Dan nodded, and she glanced over to find him letting loose with another massive yawn. “So that leaves?” he asked around a noisy exhale.
“Yonus Amani,” she said, “the young man who tried to help Abby and Steady escape the JI’s clutches. He’s been debriefed. And my boss didn’t come right out and say it, but I get the feeling he’s been paid a pretty impressive sum to keep his mouth shut about anything and everything he saw out there in the jungle.”
“Good for him.” Dan nodded and one corner of his mouth quirked. “He deserves every red cent.”
Penni nodded. “Which brings us to Umar Sungkar.” Just saying the man’s name made her lip curl. “Initial reports say he’s a nasty piece of work. A fanatical militant through and through. My supervisor didn’t know the exact location, but Umar is being transferred to what I can only assume is one of our black sites to undergo more vigorous…uh…questioning about where he got his Intel.” And by questioning, she meant interrogative techniques that skated very close to the lines international laws had established more than sixty years ago. And that was the brutal side of Uncle Sam that Dan had spoken of.
“You mean one of the black sites that traitor Winterfield didn’t disclose to the press?” Dan asked, his expression having gone from tired and lazy to hard and vicious in an instant.
For a couple of months now, the whole country had been reeling from the documents leaked by one former CIA agent named Luke Winterfield. It was all over the news, day and night, the exact locations of the safe houses, interrogation sites, and catch-all bolt-holes the U.S. kept throughout the world. And anyone who had ever held a position of affluence in either party, or who had worked in a classified post within the government, felt betrayed by the man’s perfidy. Although there were some, mostly in the civilian sector, who lauded Winterfield for exposing the locations of those super-secret international facilities. Those people declared—quite loudly, usually—that it was only right they should know everything their government was up to.
And she would go ahead and label that No Stinkin’ Way. The world didn’t run on rainbows and glitter and unicorn farts. And in every corner of the globe, there were bad men ready and willing to do bad things. And the only way to catch them before they did those things was to have people who operated in the dark—people like Dan—and to maintain places, secret places, special places where those people who operated in the dark could take those bad men should the need arise.

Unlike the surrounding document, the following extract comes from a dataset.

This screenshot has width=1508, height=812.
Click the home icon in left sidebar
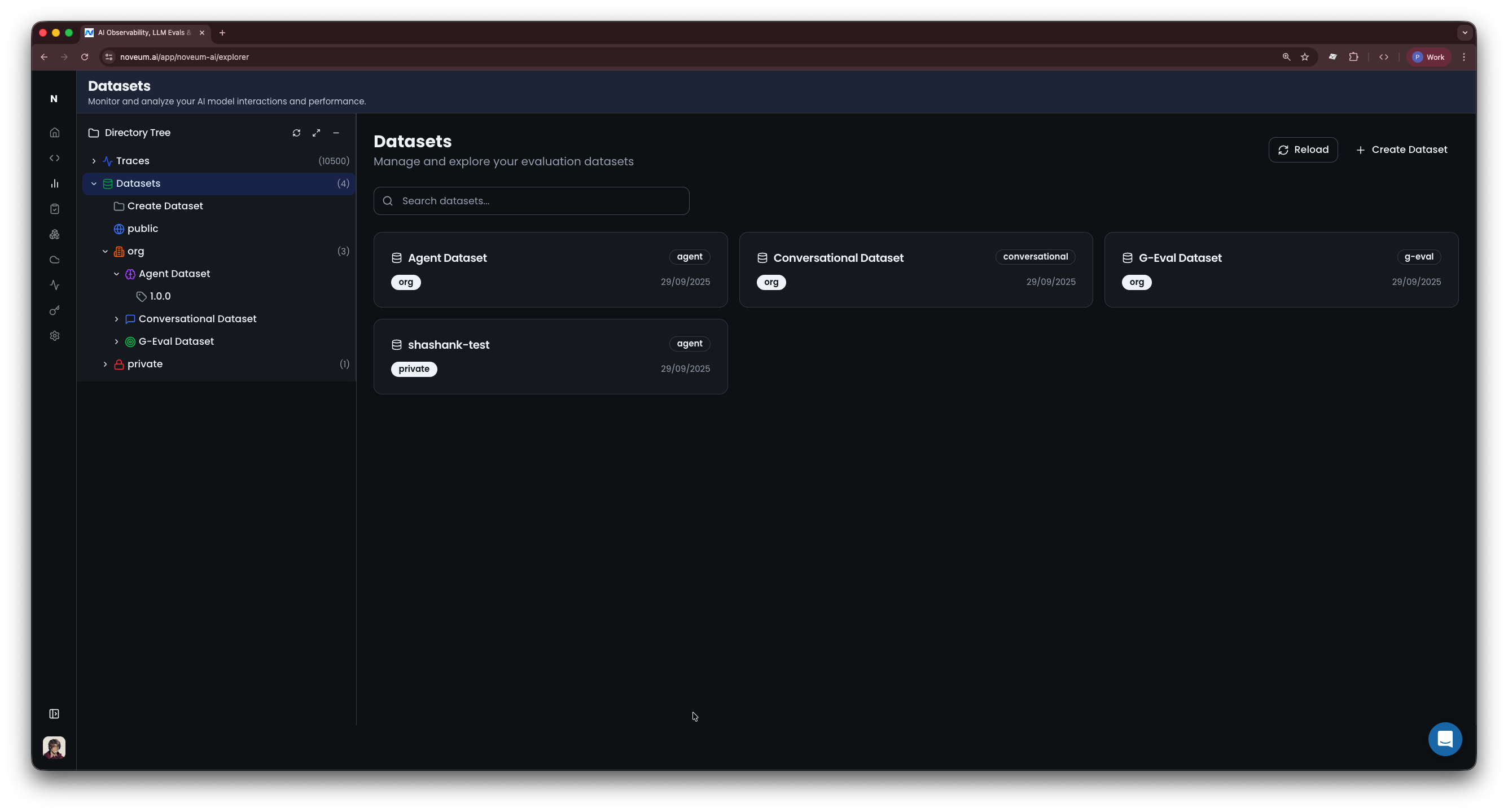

“I mean exactly one of those.” She nodded, pretty sure her expression mirrored Dan’s. “Winterfield couldn’t have known the locations of all them, right?”
Something…strange flashed across his handsome face.
“What?” she asked, cocking her head. “Do you know something I don’t?”
He was quick to shrug. Maybe too quick. “I just think if a guy is gonna sell out his country in one area, there’s not a lot stopping him from doing it in all areas.”
“Hmm.” She nodded, getting the distinct feeling he wasn’t telling her the whole story. Her mind flashed back to Steady’s hotel room and the cryptic “he” the two guys had briefly discussed when trying to determine who the mole might be and where he might have come from. “You don’t think it’s possible Winterfield was the one to give Umar his information, do you? I mean, how would he have come across that Intel? The Secret Service doesn’t usually have dick to do with the CIA. Separation of powers and interests and whatnot.”
“I guess we’ll hafta wait and see what they get from the guy,” Dan mused. Then, “So what’ll you do now?”
“What do you mean?”
“I mean, once you get back to DC?”
Uh, non sequitor anyone? Anyone? Bueller? But she didn’t call him on it. “Well, after eighteen or so hours of sleep, I’ll do exactly what my father taught me to do.” She clenched her hands into fists to keep from reaching up to rub her nose. She’d noticed anytime she did that, Dan cocked his head and narrowed his eyes at her. “I’ll get right back to work.” What she left off the end of that sentence was and try with all my might to forget about you.
He nodded, his lips twisting.
What’s that look for? She didn’t think she wanted to know. Especially when he opened his mouth. Closed it. Then opened it again before hesitating.
All right already. Here it comes.
And right on cue. “I know you said you didn’t wanna talk about—”
“Still don’t.” She raised a hand, cutting him off.